## Texto extraído
^^^^
Em 2006, na preparação de mais um Sudoeste com o gang, fui perscrutar o cartaz para tentar compreender o que daquela lista de nomes interminável valia a pena ouvir. "Encontrei" as músicas dos artistas que achei valerem a pena e gravei um CD para ouvirmos a caminho, no estágio de mais um verão que ficou marcado na história da minha vida. Seu Jorge constava da referida compilação. O gang ouviu e aprovou e assim, no dia e à hora marcada, lá estávamos nós, na tenda alternativa com mais 40 pessoas, mesmo ao início da noite.
O Seu Jorge decidiu, de cigarro da boca, abrir as hostilidades com um "Não vou nada bem" a roçar o metal, alternado com dezenas de palavrões berrados desafinadamente ao microfone. As minhas amigas ficaram em pânico. Era a tenda alternativa e ali já tinha visto bem pior. E por isso, foi de braços abertos que nos deixámos ficar e recebemos, em primeira mão, um pequeno grande concerto de um músico a seguir. A honestidade da sua desafinação rouca lançada com toda a liberdade no perfeito compasso do funk, samba e mpb, prendeu-me para sempre àquele preto magricela, fazendo dele o Meu Jorge. E desde aí, alguns albuns e outros tantos concertos mais tarde, continuo fiel.
^^^^
## Ordem de trabalho A
Reescreva o trecho do relato que vai de "Em 2006, na" a "início da noite.", trocando "gang" por "grupo".
## Ordem de trabalho B
Segundo o relato, com que canção Seu Jorge abriu o concerto?
## Ordem de trabalho C
Resuma o relato em duas frases.

## Dados armazenados
^^^^
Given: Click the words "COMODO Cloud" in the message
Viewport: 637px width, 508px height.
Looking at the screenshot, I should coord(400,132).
^^^^
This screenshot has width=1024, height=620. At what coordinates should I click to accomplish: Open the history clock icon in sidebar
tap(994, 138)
^^^^
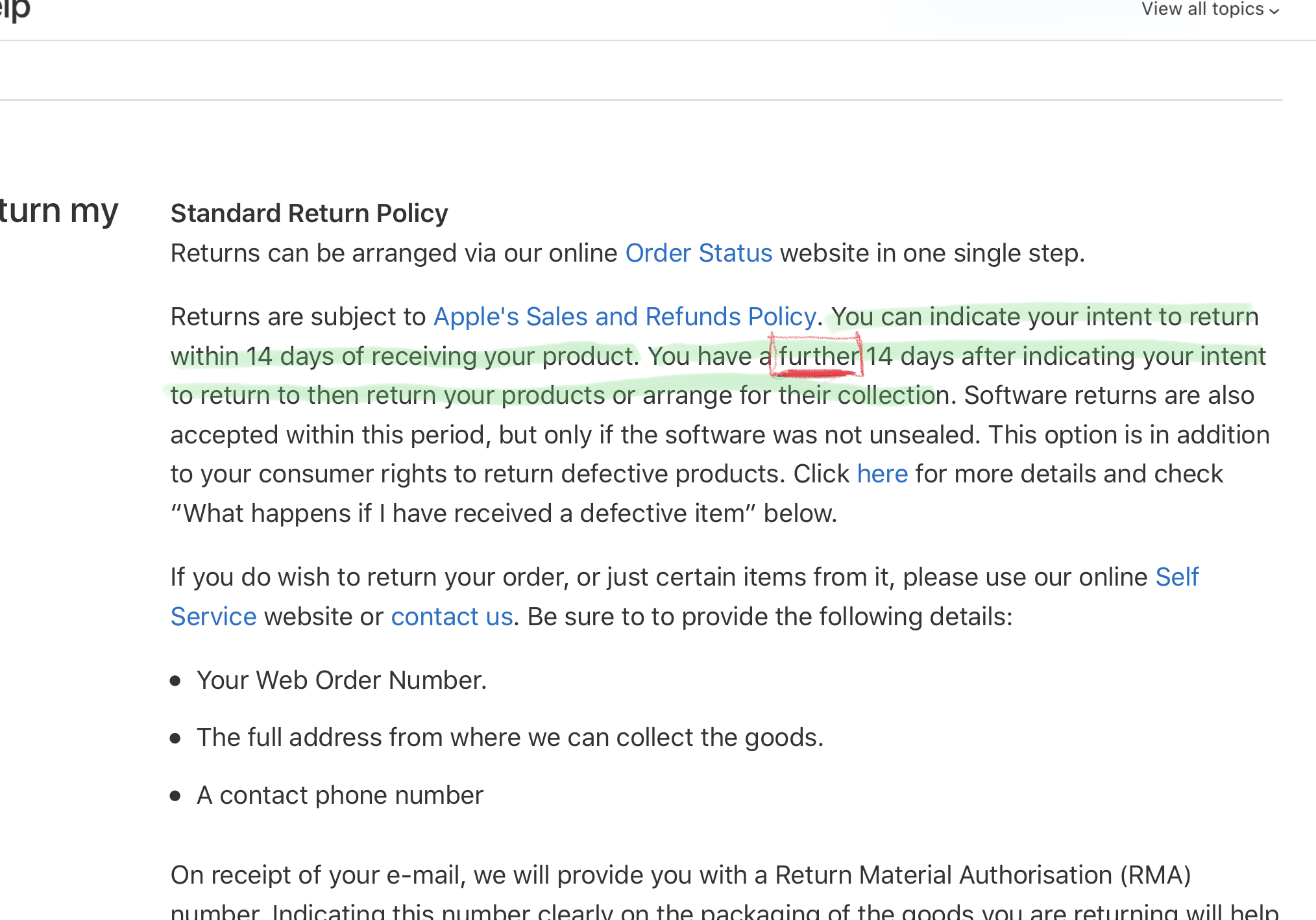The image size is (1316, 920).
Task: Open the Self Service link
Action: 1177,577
^^^^
## Resolução da tarefa A
Em 2006, na preparação de mais um Sudoeste com o grupo, fui perscrutar o cartaz para tentar compreender o que daquela lista de nomes interminável valia a pena ouvir. "Encontrei" as músicas dos artistas que achei valerem a pena e gravei um CD para ouvirmos a caminho, no estágio de mais um verão que ficou marcado na história da minha vida. Seu Jorge constava da referida compilação. O grupo ouviu e aprovou e assim, no dia e à hora marcada, lá estávamos nós, na tenda alternativa com mais 40 pessoas, mesmo ao início da noite.

## Resolução da tarefa B
Com "Não vou nada bem".

## Resolução da tarefa C
Em 2006, ao preparar mais uma ida ao Sudoeste, quem narra incluiu Seu Jorge num CD para o grupo ouvir no caminho e, depois, assistiu ao concerto dele na tenda alternativa com mais 40 pessoas. Apesar do pânico das amigas perante um início quase metal e cheio de palavrões, o concerto conquistou quem narra, que desde então continua fiel ao músico.